Free pass for discrimination?
LANSING, Michigan (AP):
The Republican-led state House in Michigan State last Thursday approved legislation that supporters said would protect
people's religious beliefs from government overreach and opponents charged would permit discrimination against gays and others.
On a party-line 59-50 vote, the House sent the GOP-controlled Senate a proposed Michigan version of the federal Religious Freedom Restoration Act. It would provide a claim or defence to people who say their exercise of religion has been substantially burdened by the government. Majority Republicans also passed bills letting faith-based agencies refuse to participate in adoptions that violate their beliefs.
GOP House Speaker James 'Jase' Bolger of Marshall, the sponsor of the Michigan version of the federal law, introduced it last month to coincide with a GOP bill that would amend the state's civil rights act to bar discrimination based on sexual orientation.

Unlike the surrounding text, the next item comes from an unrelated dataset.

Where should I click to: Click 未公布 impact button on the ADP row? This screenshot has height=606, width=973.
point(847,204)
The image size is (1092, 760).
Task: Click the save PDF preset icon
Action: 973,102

But that measure is dead because Republicans and Democrats disagree on specifically banning discrimination against transgender residents.
"This bill should remain on this
separate path because it is worth pursuing," Bolger said, saying the federal law doesn't apply to government action at the state or local level.
no new rights
The measure would create no new religious rights, he said, and "simply restores the long-established standard of review that has worked well for many years" in which courts weigh religious liberty against government's interests.
But Jeff Irwin, an Ann Arbor Democrat, warned it would "open the door to discrimination and the types of behaviour that otherwise violates the laws of the state of Michigan".
He said while legislators may think the bill is about safeguarding a baker from having to make a wedding cake for a same-sex couple, it's "much broader".
Democrats warned that government workers with sincere religious beliefs could be allowed to show bias against someone from another faith, mentioning that pharmacists could deny birth control to women.
Republicans denied that the legislation would provide a "licence to discriminate" and that critics' hypotheticals were far-fetched or had been dismissed by judges in real-life cases.
At least 19 states have approved laws mirroring the federal law, which prohibits the government from imposing a substantial burden on the exercise of religion for anything other than a compelling government interest pursued in the least restrictive way.
Amber McCann, spokeswoman for Senate Majority Leader Randy Richardville, said the majority GOP
caucus hadn't yet discussed the religious freedom or anti-discrimination bills.
Legislators have two weeks left
to enact legislation before bills die
and must be reintroduced in the next two-year session.
The adoption bills also were passed along party lines. Advocates say they would codify existing practice and
preemptively protect religious child-placing organisations from repercussions if Michigan ever legalises gay marriage or civil unions. Critics say the bills would authorise discrimination by agencies receiving state funding for child placements.